Stored data »
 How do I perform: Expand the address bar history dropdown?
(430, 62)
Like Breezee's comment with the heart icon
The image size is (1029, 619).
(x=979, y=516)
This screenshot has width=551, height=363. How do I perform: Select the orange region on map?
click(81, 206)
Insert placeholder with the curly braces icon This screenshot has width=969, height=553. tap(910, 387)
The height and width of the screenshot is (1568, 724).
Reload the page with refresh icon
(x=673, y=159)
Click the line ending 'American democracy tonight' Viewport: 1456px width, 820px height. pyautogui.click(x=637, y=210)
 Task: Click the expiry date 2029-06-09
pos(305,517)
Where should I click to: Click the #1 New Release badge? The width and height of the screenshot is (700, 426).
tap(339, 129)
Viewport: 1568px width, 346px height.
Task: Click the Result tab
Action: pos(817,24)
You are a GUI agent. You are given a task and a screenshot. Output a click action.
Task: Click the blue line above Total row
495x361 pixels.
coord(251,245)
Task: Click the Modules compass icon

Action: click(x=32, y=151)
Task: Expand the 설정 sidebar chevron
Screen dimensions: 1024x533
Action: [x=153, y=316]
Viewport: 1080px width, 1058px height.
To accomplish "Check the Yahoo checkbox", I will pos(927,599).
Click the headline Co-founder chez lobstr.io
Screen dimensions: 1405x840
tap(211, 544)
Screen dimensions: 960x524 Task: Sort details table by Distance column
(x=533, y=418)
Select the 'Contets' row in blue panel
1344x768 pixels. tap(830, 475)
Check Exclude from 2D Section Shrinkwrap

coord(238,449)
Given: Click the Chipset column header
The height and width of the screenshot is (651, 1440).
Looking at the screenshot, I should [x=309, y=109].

WHAT IS NEEDED » Reproduce every line above, keeping each word exactly as it appears.

ANSWER »
 How do I perform: Expand the address bar history dropdown?
(430, 62)
Like Breezee's comment with the heart icon
The image size is (1029, 619).
(x=979, y=516)
This screenshot has width=551, height=363. How do I perform: Select the orange region on map?
click(81, 206)
Insert placeholder with the curly braces icon This screenshot has width=969, height=553. tap(910, 387)
The height and width of the screenshot is (1568, 724).
Reload the page with refresh icon
(x=673, y=159)
Click the line ending 'American democracy tonight' Viewport: 1456px width, 820px height. pyautogui.click(x=637, y=210)
 Task: Click the expiry date 2029-06-09
pos(305,517)
Where should I click to: Click the #1 New Release badge? The width and height of the screenshot is (700, 426).
tap(339, 129)
Viewport: 1568px width, 346px height.
Task: Click the Result tab
Action: pos(817,24)
You are a GUI agent. You are given a task and a screenshot. Output a click action.
Task: Click the blue line above Total row
495x361 pixels.
coord(251,245)
Task: Click the Modules compass icon

Action: click(x=32, y=151)
Task: Expand the 설정 sidebar chevron
Screen dimensions: 1024x533
Action: [x=153, y=316]
Viewport: 1080px width, 1058px height.
To accomplish "Check the Yahoo checkbox", I will pos(927,599).
Click the headline Co-founder chez lobstr.io
Screen dimensions: 1405x840
tap(211, 544)
Screen dimensions: 960x524 Task: Sort details table by Distance column
(x=533, y=418)
Select the 'Contets' row in blue panel
1344x768 pixels. tap(830, 475)
Check Exclude from 2D Section Shrinkwrap

coord(238,449)
Given: Click the Chipset column header
The height and width of the screenshot is (651, 1440).
Looking at the screenshot, I should [x=309, y=109].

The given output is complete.